Part 1: In-room time
Increasingly, physicians are pressured to see more patients in less time. But quality of care and customer satisfaction must be maintained. The answer to this dilemma is taking care of patients in multiple rooms at the same time, with technicians and orthoptists.
The first part of the study was a manual observation at OHSU using iPad apps. Observers followed physicians, technicians, and orthoptists during their day, and time-stamped what they did when they were in the room with a patient. Three categories looked at were examining the patient, documenting with the EHR, and talking to the patient.
One pediatric ophthalmologist was included in the study, and four other ophthalmologists (a cornea specialist, a glaucoma specialist, a retina specialist, and a general ophthalmologist) were also included for comparison.
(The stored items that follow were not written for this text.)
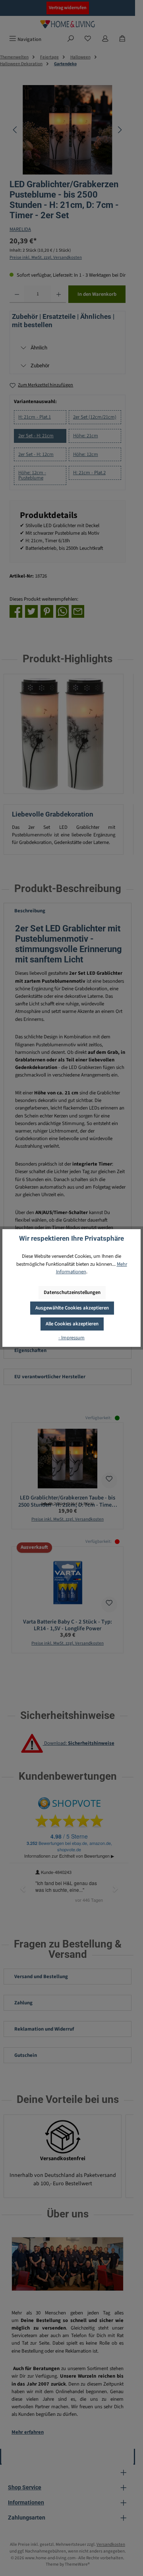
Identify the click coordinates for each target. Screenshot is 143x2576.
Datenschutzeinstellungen (72, 1292)
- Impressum (71, 1337)
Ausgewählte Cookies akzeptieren (72, 1307)
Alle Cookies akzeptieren (72, 1323)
The study found that the pediatric ophthalmologist spent an average of 13 minutes with each patient. Of that, 23% of the time was spent pointing and clicking in the EHR; 30% was spent examining the patient, and about 47% was spent talking to the patient’s family members.
For the other ophthalmologists in the study, there was a similar distribution, averaging 10 to 13 minutes per patient—29% of which was spent using the EHR.
From this, researchers noted that physicians do not have much time with each patient, and that while in the room with a patient, nearly 30% of physician time is spent documenting in the EHR.
“The purpose of this study is not to say if this is a good or bad thing for quality of care—I can see it being argued either way,” said Michael F. Chiang, MD, of the Casey Eye Institute at OHSU. “But it’s not much time, and a lot of it is spent on the EHR.”